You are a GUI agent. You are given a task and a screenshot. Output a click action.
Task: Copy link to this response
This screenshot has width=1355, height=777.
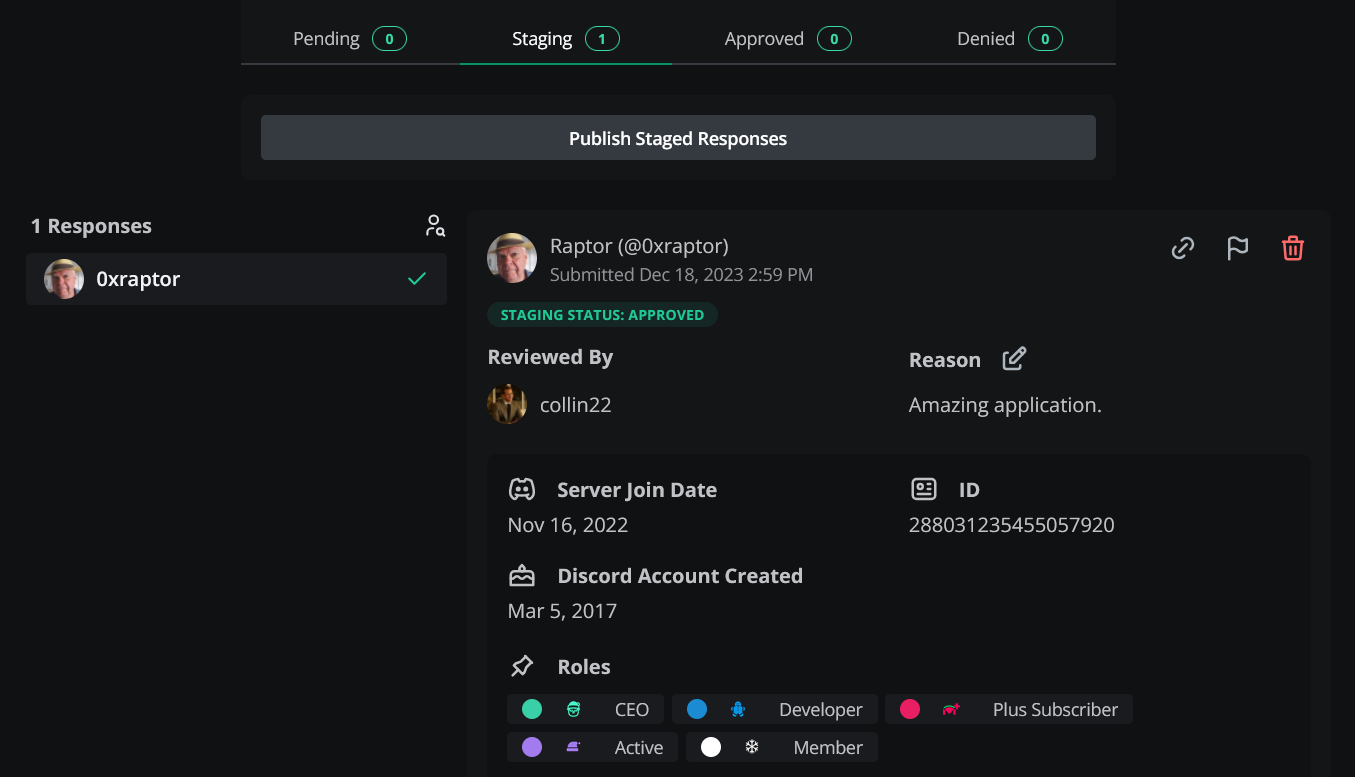(1183, 248)
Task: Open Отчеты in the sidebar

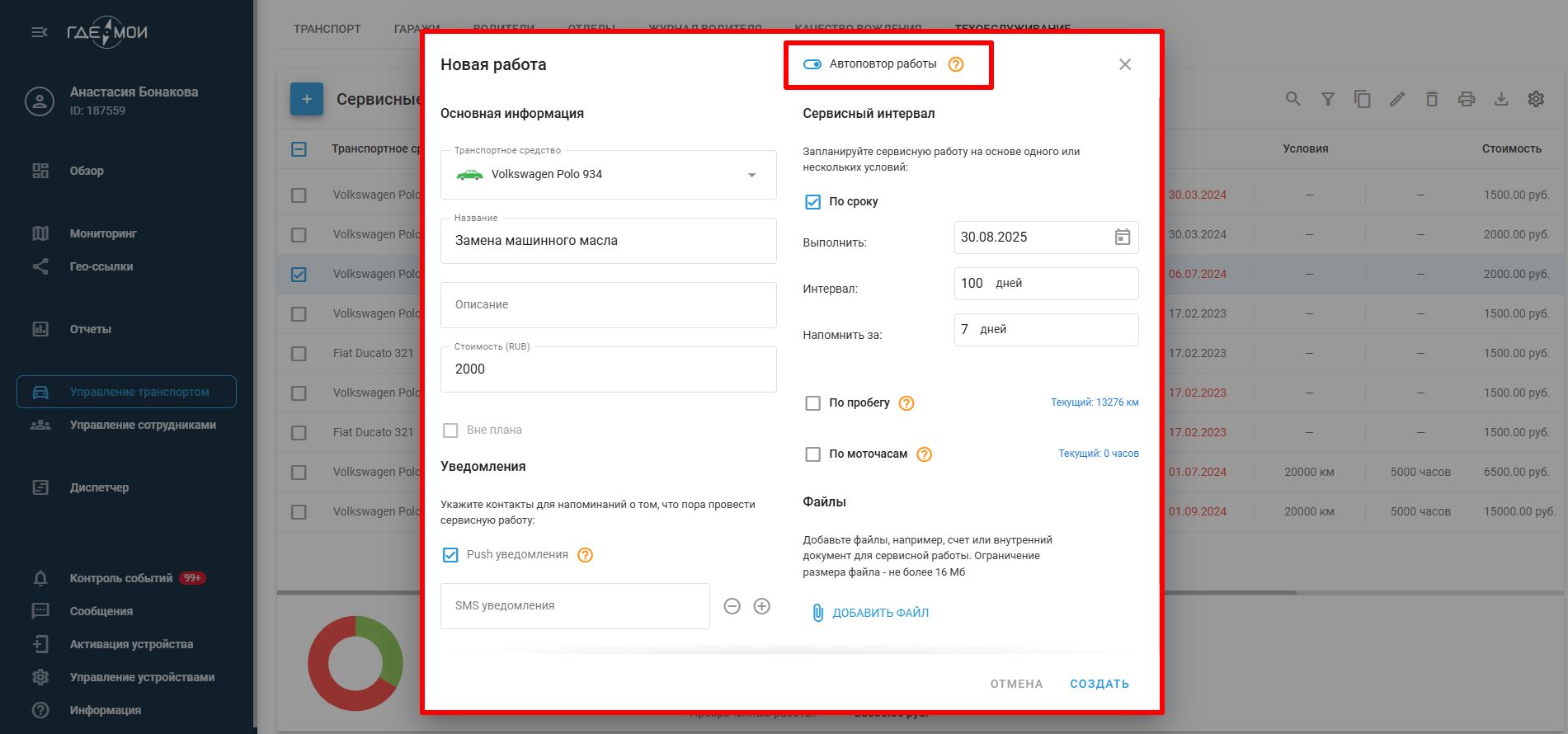Action: [90, 329]
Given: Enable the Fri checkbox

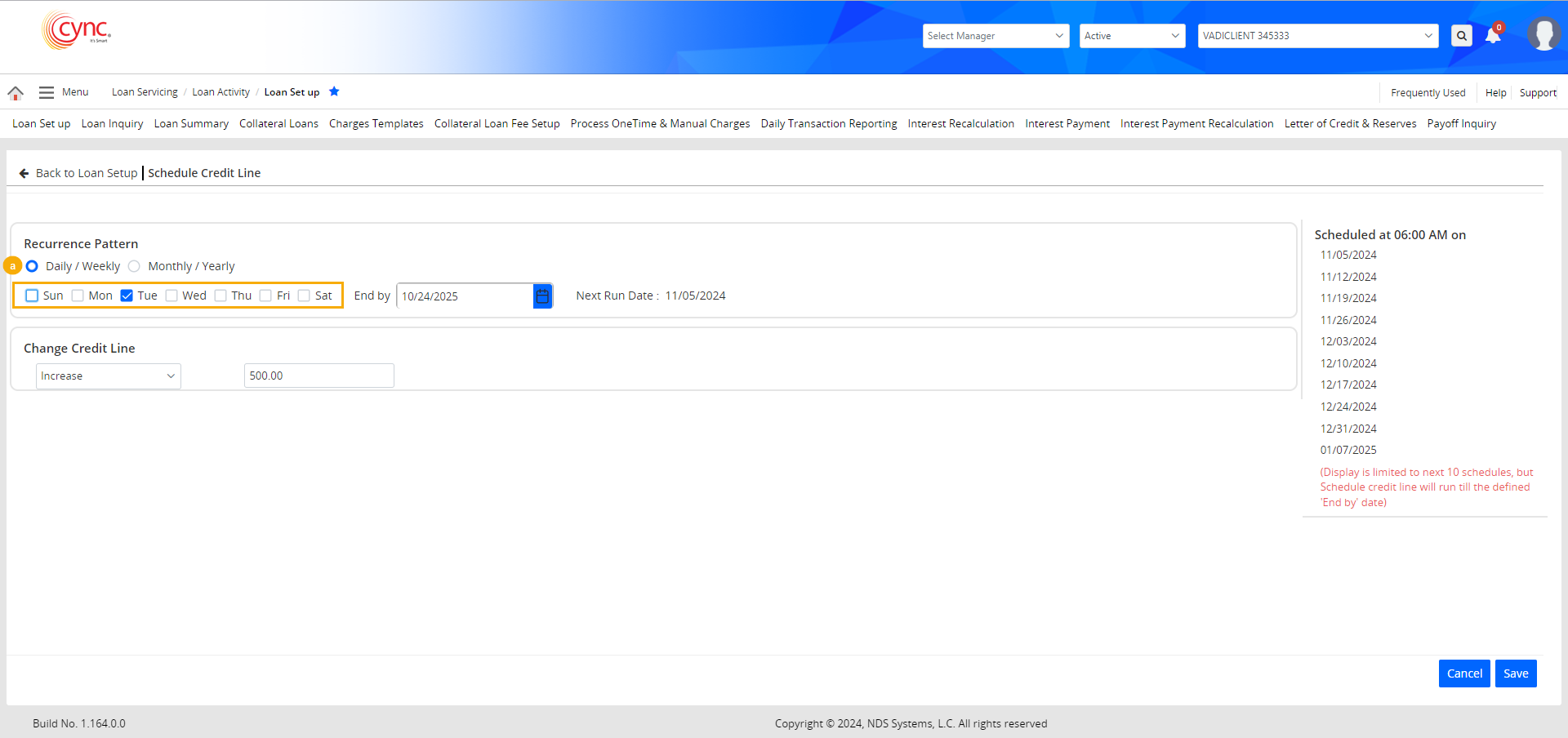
****
▸ **How to complete this task**
In the records above, find the line that contains "Task: Copy link to this response". Retype it and every line after it, exactly, leaving out all pictures.

▸ **Output for this exercise**
Task: Copy link to this response
This screenshot has width=1355, height=777.
(1183, 248)
Task: Open Отчеты in the sidebar

Action: [90, 329]
Given: Enable the Fri checkbox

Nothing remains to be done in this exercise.